For two days after Ikemefuna’s death, Okonkwo cannot eat or sleep; his thoughts return again and again to the boy who was like a son to him. On the third day, when his favorite daughter Ezinma brings him the food he finally requested, he wishes to himself that she was a boy. He wonders with disgust how a man with his battle record can react like a woman over the death of a boy.
Okonkwo visits his friend Obierika, hoping to escape thoughts of Ikemefuna. He praises Obierika’s son Maduka for his victory in the wrestling match and complains about his own son’s wrestling skills and mentally likens him to his own weak father, Unoka. To counter these thoughts with a manly deed of his own, Okonkwo asks his friend why he didn’t join the other men in the sacrifice of Ikemefuna. Obierika replies that he had something better to do. He expresses his disapproval of Okonkwo’s role in killing Ikemefuna. The act, he says, will upset the Earth, and the earth goddess will get her revenge.

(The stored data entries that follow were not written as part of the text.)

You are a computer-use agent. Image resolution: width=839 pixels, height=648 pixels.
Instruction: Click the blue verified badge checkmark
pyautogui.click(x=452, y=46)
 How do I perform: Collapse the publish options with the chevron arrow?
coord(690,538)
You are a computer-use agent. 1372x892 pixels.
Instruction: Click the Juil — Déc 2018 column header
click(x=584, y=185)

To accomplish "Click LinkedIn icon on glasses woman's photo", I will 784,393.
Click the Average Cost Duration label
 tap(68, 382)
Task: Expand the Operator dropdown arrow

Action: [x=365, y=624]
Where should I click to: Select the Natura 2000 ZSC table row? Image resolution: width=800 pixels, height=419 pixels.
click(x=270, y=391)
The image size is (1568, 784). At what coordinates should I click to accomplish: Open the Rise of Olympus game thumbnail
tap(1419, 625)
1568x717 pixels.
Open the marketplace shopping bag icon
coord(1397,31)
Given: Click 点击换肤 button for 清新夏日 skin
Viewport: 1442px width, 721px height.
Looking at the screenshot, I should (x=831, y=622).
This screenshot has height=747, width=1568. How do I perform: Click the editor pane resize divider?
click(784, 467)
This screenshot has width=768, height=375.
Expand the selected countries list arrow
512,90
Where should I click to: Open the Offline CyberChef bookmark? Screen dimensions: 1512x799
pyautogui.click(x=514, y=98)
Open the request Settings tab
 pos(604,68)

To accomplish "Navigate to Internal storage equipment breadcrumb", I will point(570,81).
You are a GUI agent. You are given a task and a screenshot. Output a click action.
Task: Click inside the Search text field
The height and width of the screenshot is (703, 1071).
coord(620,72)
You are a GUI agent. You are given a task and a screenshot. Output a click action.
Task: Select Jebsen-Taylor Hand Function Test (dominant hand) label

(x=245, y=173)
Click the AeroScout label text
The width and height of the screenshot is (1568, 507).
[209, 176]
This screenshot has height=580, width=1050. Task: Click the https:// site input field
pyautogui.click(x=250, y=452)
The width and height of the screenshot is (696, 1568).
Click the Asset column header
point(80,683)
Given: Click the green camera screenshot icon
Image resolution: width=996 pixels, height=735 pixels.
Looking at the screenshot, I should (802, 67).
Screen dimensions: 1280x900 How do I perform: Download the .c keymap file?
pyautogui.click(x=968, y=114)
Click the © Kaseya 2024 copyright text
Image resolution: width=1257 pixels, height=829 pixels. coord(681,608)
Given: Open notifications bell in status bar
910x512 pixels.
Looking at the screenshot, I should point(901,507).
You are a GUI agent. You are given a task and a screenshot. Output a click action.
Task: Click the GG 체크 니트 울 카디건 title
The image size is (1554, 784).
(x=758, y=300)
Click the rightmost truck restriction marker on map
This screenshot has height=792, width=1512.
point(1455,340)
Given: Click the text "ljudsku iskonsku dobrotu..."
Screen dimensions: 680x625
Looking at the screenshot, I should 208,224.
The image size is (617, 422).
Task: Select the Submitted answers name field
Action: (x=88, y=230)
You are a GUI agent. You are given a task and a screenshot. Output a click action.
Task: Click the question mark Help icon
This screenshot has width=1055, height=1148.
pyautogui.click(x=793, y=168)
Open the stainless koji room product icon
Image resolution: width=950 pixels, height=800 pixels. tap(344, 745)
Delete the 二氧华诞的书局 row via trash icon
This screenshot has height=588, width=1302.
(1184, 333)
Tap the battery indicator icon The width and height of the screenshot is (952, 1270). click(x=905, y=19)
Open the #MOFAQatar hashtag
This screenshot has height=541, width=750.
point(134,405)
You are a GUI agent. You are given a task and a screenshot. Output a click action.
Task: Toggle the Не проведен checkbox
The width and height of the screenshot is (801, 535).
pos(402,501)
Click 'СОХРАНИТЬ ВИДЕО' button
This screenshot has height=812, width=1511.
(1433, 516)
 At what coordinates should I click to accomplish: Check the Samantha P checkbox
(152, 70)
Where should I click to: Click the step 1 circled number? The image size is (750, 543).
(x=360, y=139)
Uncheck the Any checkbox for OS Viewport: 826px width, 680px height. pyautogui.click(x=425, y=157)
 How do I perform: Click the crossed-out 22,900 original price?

A man interrupts them to relay the news of the death of an elder of a neighboring village, a former Umuofia leader. His wife, also later on the same day, complicates the announcement of the elder’s death and funeral. The mourners recalled that they had one mind and that he could do nothing without telling her. Okonkwo and Obierika disapprove of this lack of manly quality. They also discuss with regret the loss of prestige of the ozo title. Feeling renewed by the conversation, Okonkwo goes home and returns later to take part in a discussion of the bride-price with the suitor of Obierika’s daughter. After the preliminaries, the bride-price is decided using a ritual. Her price is negotiated between the bride’s family and the groom’s relatives by passing back and forth quantities of sticks that represent numbers.
The men eat and drink for the rest of the evening while ridiculing the customs of the neighboring villages compared to their own. They also refer contemptuously to white men, comparing their white skin to lepers’ white skin.